少し話せるようになっても、お母さんが答えるほうが意思の疎通もスムーズで効率的です。
ところが、このようにお母さんが先回りして答えてしまう状況が続くと“黙っていても、大人が察して何とかしてくれる”と思う子に育つことがあります。
練習すれば“子どもが答えられないから先生から対応してもらえない”は変えられる
入園入学の際に子どもが困ることの一つに“自分が困っていることを先生に伝えられない”ということがあります。
具体的な事例では、忘れ物をした、トイレに行きたい、お腹が痛い、などです。
たとえ先生が「どうしたの?なにか困っていることがあるかな?」と聞いたとしても、子ども自身が答えられないと対応できません。

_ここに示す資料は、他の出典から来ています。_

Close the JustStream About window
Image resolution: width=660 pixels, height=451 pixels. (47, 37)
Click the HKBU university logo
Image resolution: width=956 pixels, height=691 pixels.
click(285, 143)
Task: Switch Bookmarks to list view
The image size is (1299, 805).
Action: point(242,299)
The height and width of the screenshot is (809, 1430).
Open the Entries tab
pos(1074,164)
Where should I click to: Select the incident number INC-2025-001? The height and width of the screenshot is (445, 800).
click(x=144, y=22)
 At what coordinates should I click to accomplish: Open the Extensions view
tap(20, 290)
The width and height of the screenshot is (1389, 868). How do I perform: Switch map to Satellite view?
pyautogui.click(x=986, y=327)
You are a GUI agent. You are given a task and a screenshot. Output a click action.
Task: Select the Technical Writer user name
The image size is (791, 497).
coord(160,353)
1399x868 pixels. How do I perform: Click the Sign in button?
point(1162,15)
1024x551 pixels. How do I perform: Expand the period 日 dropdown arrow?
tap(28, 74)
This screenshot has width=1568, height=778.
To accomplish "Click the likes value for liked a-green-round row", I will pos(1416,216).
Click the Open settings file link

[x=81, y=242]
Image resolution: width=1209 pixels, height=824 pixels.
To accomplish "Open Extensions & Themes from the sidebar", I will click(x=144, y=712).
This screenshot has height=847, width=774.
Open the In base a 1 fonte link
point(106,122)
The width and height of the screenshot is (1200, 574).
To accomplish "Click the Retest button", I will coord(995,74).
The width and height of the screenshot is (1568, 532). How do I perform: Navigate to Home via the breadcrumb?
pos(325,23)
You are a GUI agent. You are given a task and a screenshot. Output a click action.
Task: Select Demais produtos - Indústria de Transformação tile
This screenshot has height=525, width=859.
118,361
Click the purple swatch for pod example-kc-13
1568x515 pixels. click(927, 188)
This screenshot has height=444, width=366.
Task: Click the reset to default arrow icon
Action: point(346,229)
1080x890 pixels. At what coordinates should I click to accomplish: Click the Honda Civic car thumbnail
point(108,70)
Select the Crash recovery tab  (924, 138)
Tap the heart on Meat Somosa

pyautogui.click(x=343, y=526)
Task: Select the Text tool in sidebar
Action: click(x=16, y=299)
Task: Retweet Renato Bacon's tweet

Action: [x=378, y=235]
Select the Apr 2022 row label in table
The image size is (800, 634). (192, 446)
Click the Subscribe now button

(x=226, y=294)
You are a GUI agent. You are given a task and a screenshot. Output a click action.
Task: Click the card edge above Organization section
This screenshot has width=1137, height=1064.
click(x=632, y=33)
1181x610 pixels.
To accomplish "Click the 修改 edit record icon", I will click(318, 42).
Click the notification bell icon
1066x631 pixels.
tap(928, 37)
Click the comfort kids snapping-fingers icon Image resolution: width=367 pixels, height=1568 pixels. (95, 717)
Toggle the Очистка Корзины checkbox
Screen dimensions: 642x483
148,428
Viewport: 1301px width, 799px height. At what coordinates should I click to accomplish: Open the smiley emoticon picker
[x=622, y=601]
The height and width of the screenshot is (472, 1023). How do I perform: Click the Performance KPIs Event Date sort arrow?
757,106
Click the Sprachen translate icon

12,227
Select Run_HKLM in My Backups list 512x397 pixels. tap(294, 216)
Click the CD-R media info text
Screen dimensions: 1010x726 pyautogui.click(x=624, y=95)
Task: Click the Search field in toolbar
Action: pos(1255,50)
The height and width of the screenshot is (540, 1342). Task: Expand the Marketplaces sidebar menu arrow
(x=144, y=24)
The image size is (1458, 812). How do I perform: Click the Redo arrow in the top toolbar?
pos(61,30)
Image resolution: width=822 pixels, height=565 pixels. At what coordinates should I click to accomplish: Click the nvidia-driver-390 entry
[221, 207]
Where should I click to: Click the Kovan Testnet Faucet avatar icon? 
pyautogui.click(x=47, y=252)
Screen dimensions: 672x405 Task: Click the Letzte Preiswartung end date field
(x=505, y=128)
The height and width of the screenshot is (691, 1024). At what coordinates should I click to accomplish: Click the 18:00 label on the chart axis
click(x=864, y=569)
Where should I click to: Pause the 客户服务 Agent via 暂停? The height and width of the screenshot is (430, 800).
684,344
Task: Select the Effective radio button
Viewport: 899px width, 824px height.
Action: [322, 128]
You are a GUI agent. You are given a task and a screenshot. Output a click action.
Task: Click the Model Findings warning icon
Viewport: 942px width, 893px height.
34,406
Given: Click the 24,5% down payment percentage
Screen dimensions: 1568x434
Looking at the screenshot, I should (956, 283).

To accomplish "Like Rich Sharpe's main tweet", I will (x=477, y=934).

すぐに言える、言えないというのは生まれ持った気質も関係がありますが、どのような気質だとしても、これは日常的に練習をすることでできるようになります。
子どもの自立を願って子どもの代弁者から、応援団に変身しよう
病院での出来事です。お医者さんが子どもにどこが痛いの?と尋ねて、それにすべてお母さんが答えているのが聞こえました。やり取りを繰り返しているとお医者さんは「僕は君に聞いているよ」と言いました。
その後に聞こえてきた声は声変わりをした男の子の低い声でした。
男の子がボソボソと答えるのにかぶせるようにお母さんが答えていましたが何度もお医者さんから「お母さん、痛いのは彼だから」と止められていました。
大人に自分の気持ちを伝えるのは勇気が必要。親子で少しずつできたを重ねて
大人から質問されて答えたり、大人に自分の気持ちを伝えたりすることは、簡単なようで子どもにとっては勇気が必要なことです。
これができるようになるために“聞かれたことに対して自分の言葉で答える”という練習を始めましょう。誰かに「今日は何を食べたの?」と聞かれたときに、少し待ってみましょう。
これまで代弁していたお母さんには、その一瞬がとても長く感じるでしょう。始めは伝わらなくても大丈夫。
これからは、答えようとした→声が出せた→自分で言えた→伝わった。とステップアップをしていきましょう。
お母さんは観察しながら、さり気なくサポート役に回ってください。子どもが少しずつできるようになったことを実感すれば、入園入学準備が一つ整います。